» **How to complete this task**: Find the line with "Given: Click the Based logo icon" in the records below. Copy it and every line after it, up to and including the line with "The image size is (1369, 896).".

Input for this task below:

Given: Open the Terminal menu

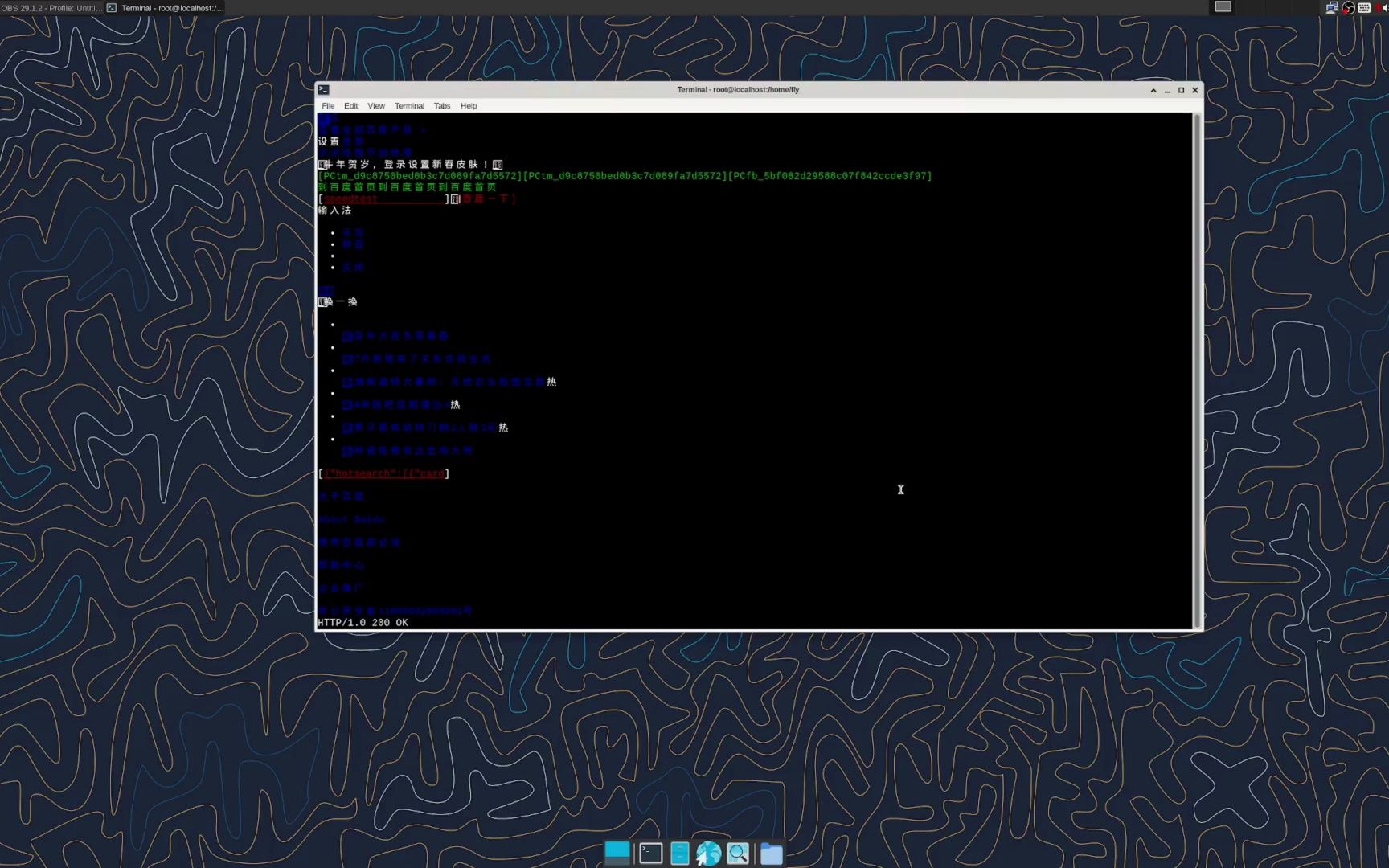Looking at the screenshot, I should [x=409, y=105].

End of Input for this task.
Input for this task below:

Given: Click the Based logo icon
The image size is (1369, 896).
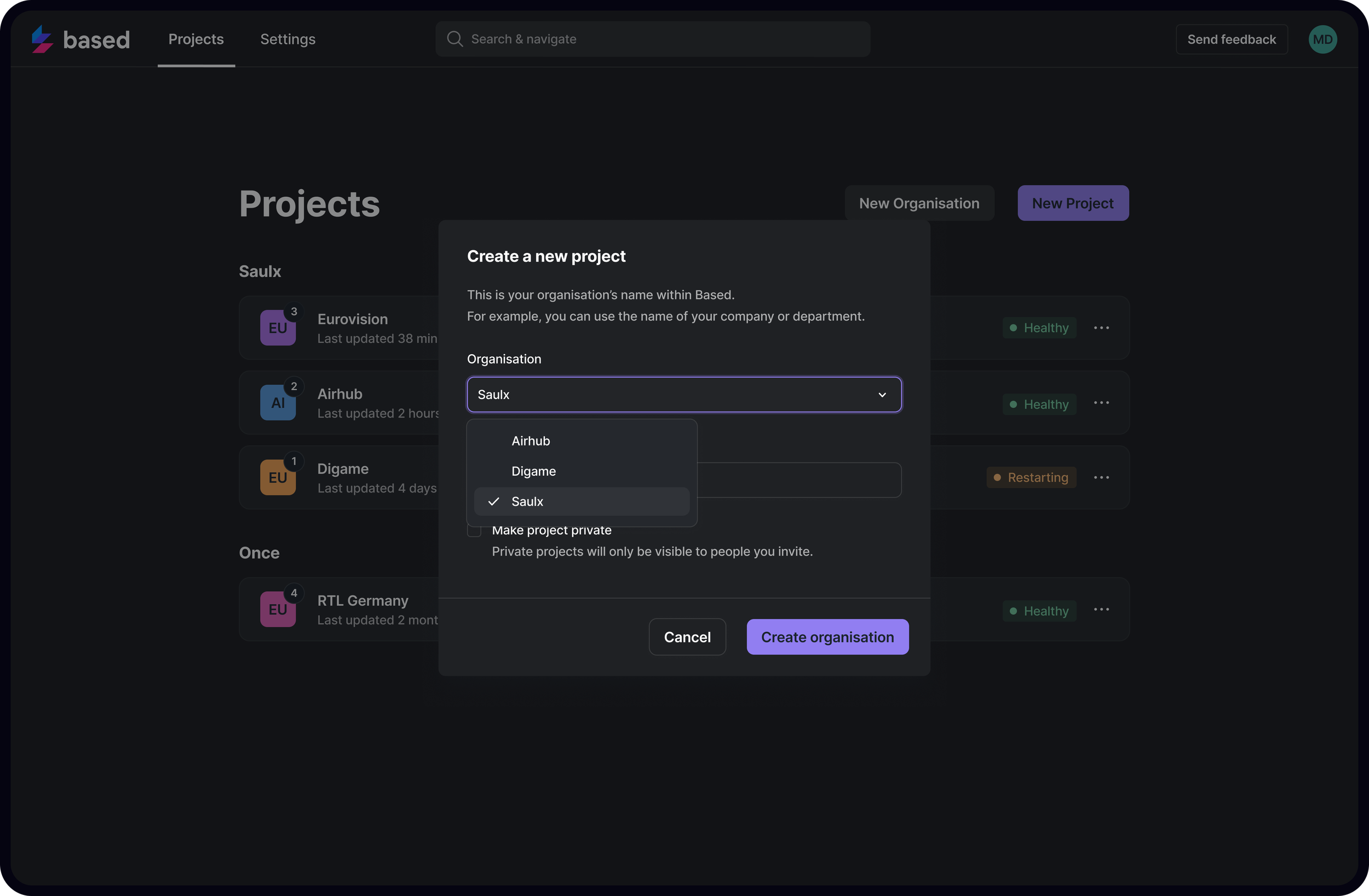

End of Input for this task.
Input for this task below:

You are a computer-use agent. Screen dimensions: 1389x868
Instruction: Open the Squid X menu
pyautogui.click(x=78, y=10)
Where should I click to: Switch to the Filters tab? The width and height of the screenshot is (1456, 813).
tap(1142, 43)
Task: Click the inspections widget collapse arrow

End of Input for this task.

» **Expected answer**:
Given: Click the Based logo icon
The image size is (1369, 896).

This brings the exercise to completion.